Recently, the wise liberal Washington Post blogger Ezra Klein explained that the “issue with the Constitution is not that people don’t read the text and think they’re following it. The issue with the Constitution is that the text is confusing because it was written more than a hundred years ago.”
Or, who knows, perhaps technocrats who believe societal progress is achieved through state control are not yet free to openly assert their aversion to a document conceived — unmistakably — to protect the individual from state intrusion.
The Constitution, curiously enough, always seems to get most convoluted when the wording is most precise. As you know, the First Amendment is fine if the result is “fair” and not too hateful. The Second is dangerous and misunderstood. To support the Tenth is to pine for slavery. The Fifth is vitally important — unless the environmental good is threatened.
So, because the Constitution has become too complex for many of us to decipher, and thus irrelevant, it’s time to boil the whole thing down to its troglodytic and/or graceful basics and engage P.J. O’Rourke’s rules of governance in a free society:.

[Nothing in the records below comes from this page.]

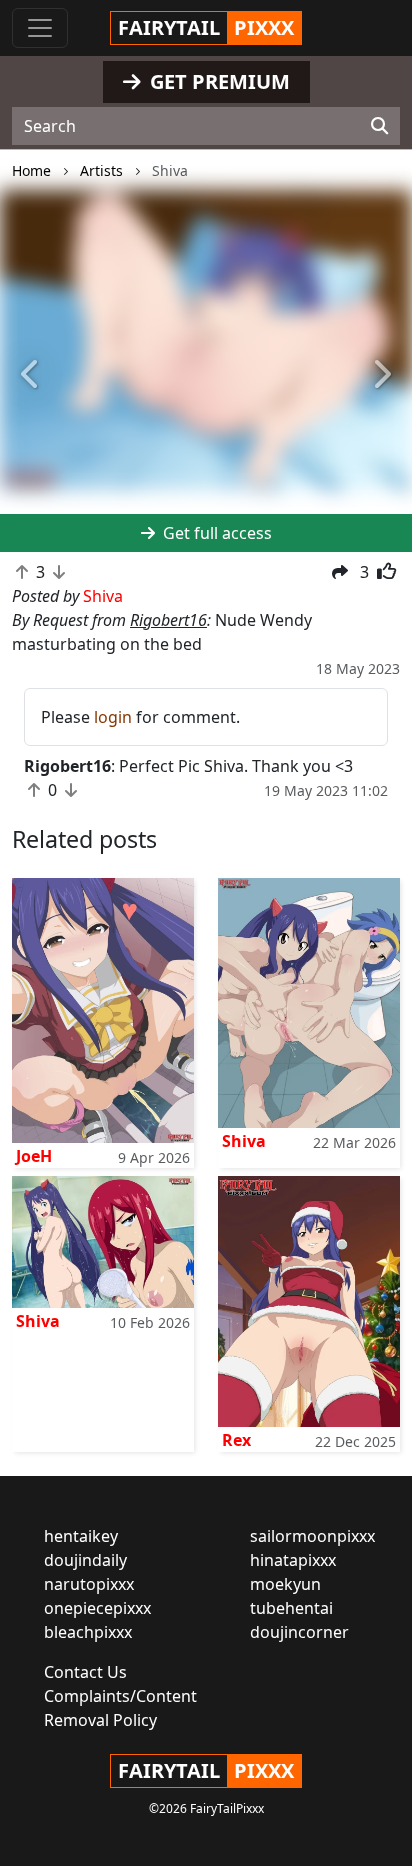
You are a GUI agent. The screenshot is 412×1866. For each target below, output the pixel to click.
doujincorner (299, 1632)
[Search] (379, 126)
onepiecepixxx (97, 1608)
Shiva (244, 1141)
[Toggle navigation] (40, 28)
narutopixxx (89, 1584)
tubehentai (291, 1608)
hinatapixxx (293, 1560)
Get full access (215, 533)
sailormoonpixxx (312, 1536)
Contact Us (85, 1672)
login (113, 717)
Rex (236, 1440)
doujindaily (85, 1560)
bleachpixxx (88, 1632)
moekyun (285, 1584)
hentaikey (81, 1536)
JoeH (34, 1156)
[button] (31, 375)
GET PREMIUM (217, 81)
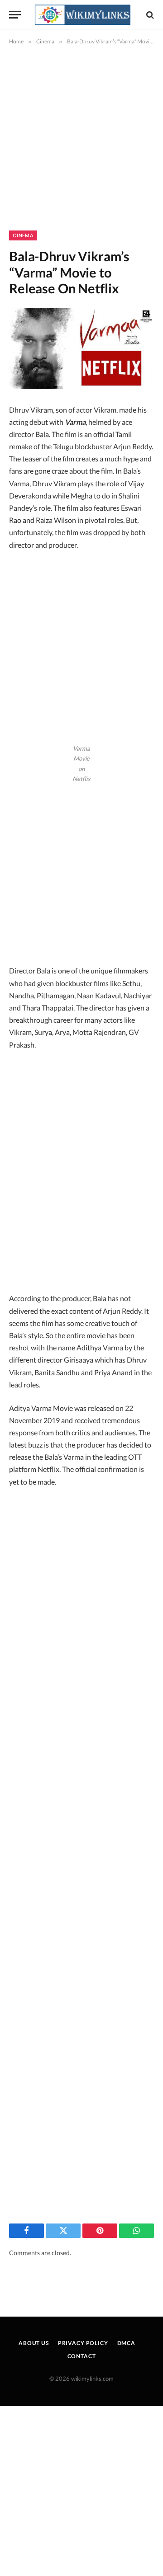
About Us (34, 2343)
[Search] (149, 15)
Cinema (23, 235)
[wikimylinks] (82, 14)
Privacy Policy (83, 2343)
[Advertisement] (81, 145)
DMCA (126, 2343)
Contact (81, 2356)
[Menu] (15, 15)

1. “Mind your own business.”
2. “Keep your hands to yourself.”
Works for me. But liberals will never go for it. As Harsanyi says, their real problem isn’t with any difficulty in understanding it; their problem is that it isn’t politically possible for them to openly denounce it, as they’d really like to do — thereby declaring once and for all exactly what they are, and the tyrannical style of government they prefer.